Obama also stated before the election that the first thing he would do as President would be to sign the Freedom of Choice act, which would overturn every federal, state, and local law passed against abortion in the past 35 years, including partial birth abortion law. There is no reason to doubt that he will do so if Congress sends him such a bill. He has already overturned the Mexico City policy by executive order to allow US funding for abortion oversees.
Why did some Catholics vote for this person? (52% of Catholics voted for Obama) Economic reasons? Other moral issues? What can be more important than life itself? Father, in your article on the Obama presidency you addressed the issue of whether "a Catholic who voted for Obama is under serious moral obligation to refrain from receiving Holy Communion until making a sincere confession for endorsing a candidate who supports abortion."
You quoted Pope Benedict XVI, writing as Cardinal Ratzinger in 2004 to the Catholic bishops: "A Catholic would be guilty of formal cooperation in evil, and so unworthy to present himself for Holy Communion, if he were to deliberately vote for a candidate precisely because of the candidate's permissive stand on abortion. When a Catholic does not share a candidate's stand in favor of abortion., but votes for that candidate for other reasons, it is considered remote material cooperation, which can be permitted in the presence of proportionate reasons."
I do wonder what words of the Holy Father's the ellipsis represents, but that aside, I wonder what he would think of having his statement cited in support of assuring Catholic voters that they have no need to seek the sacrament of reconciliation for having voted for a candidate who is pro-abortion over a candidate with a strong pro-life record.

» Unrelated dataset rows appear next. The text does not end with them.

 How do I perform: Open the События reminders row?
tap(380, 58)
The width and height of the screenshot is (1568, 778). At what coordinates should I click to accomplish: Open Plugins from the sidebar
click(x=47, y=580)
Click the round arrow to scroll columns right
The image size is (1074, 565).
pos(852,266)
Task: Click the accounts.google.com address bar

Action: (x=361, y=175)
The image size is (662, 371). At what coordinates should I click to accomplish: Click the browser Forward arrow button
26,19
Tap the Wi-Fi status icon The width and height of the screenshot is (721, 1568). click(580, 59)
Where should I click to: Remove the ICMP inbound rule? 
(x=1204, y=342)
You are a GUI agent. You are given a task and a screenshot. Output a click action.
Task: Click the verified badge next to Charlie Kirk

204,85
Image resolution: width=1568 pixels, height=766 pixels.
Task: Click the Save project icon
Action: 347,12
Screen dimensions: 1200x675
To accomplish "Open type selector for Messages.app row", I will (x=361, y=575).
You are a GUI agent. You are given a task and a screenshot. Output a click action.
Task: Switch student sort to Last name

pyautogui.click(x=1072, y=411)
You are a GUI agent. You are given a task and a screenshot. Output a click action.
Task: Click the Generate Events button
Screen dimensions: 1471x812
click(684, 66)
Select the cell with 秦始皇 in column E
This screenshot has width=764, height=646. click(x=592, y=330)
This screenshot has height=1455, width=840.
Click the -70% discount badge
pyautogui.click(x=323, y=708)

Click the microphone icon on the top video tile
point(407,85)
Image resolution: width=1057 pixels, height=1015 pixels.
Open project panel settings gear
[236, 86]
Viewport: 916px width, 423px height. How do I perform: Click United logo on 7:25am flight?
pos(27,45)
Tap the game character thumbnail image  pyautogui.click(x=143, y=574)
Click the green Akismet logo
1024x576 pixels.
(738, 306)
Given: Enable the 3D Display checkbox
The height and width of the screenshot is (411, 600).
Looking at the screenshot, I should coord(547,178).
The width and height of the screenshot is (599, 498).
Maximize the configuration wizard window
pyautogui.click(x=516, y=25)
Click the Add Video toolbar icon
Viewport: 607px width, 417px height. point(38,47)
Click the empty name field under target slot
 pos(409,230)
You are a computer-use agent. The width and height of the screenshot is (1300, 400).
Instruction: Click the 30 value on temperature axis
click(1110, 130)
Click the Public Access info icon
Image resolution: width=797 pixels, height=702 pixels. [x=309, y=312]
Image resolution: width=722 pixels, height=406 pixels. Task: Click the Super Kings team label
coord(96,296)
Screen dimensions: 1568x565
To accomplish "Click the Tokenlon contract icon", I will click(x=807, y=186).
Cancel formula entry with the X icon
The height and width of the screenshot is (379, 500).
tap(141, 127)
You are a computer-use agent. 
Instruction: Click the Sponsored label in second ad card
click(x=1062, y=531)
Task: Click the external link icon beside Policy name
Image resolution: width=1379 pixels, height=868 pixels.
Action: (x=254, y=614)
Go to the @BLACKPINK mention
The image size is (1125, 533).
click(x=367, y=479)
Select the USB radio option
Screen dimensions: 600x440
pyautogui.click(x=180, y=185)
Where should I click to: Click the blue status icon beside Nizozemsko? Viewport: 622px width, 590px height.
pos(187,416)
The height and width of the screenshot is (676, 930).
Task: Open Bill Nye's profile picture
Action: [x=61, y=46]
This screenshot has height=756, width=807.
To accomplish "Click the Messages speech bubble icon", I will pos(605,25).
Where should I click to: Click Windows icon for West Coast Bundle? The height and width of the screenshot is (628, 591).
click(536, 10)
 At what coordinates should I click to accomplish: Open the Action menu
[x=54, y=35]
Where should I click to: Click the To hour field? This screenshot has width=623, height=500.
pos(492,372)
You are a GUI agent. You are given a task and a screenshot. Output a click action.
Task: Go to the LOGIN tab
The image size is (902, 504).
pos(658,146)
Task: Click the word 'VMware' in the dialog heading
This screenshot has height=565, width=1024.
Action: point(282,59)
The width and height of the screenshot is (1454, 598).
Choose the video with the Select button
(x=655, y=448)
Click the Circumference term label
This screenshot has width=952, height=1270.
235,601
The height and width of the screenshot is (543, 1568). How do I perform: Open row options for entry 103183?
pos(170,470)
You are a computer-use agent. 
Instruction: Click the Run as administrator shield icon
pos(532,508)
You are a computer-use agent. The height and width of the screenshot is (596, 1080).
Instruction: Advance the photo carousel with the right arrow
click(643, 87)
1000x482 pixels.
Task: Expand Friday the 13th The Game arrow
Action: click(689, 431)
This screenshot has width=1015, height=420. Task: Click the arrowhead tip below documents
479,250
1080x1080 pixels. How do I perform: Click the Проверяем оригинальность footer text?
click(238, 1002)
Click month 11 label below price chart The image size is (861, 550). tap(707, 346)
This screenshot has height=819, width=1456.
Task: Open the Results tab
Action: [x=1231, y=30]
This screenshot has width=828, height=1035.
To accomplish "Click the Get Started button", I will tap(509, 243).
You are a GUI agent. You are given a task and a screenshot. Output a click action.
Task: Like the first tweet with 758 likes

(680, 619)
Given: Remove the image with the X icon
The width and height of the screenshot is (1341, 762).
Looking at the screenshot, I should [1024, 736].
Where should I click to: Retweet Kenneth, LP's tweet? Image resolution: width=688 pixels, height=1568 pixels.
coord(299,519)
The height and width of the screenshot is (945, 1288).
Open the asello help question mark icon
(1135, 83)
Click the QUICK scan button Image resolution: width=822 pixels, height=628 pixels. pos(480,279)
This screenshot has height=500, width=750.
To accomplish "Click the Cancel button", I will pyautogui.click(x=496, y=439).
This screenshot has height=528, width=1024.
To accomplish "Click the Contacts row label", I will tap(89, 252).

Joseph Ratzinger suffered the trauma of living under the Nazi regime as a teenager, and has never expressed anything other than a horror of that ideology. Would it not be safer to assume that when he penned the phrase "proportionate reasons", he was thinking of something more along the lines of having to choose between two evil candidates, one of whom proposed killing adult citizens in concentration camps and killing babies with abortions, and another who merely proposed killing with abortion. In such a case, a Catholic would clearly be voting for the lesser of two evils, not in support of abortion.
The last presidential election did not supply us with "proportionate reasons" for voting for a pro-abortion candidate over a pro-life candidate. Over 4,000 Americans have been killed in Iraq to date, and over 31,000 wounded. As tragic as those figures are, they pale beside the approximately 1,370,000 abortions that take place annually in the US, almost 4,000 per day. Again, the only way this argument can be considered untrue is if you do not truly believe that unborn lives are just as valuable as your own.
May God help all of us realize that every unborn baby is His child, just as deserving of life as any one of us. Father, I do not want to presume to discuss the care of souls from the perspective of the clergy, but if I had a very close friend who was a Catholic and who had voted for Obama, I would consider it a very brave act of charity to urge her to examine her conscience, confess, and make a good act of contrition before receiving Holy Communion again. Anything less would be to not care about the good of her soul.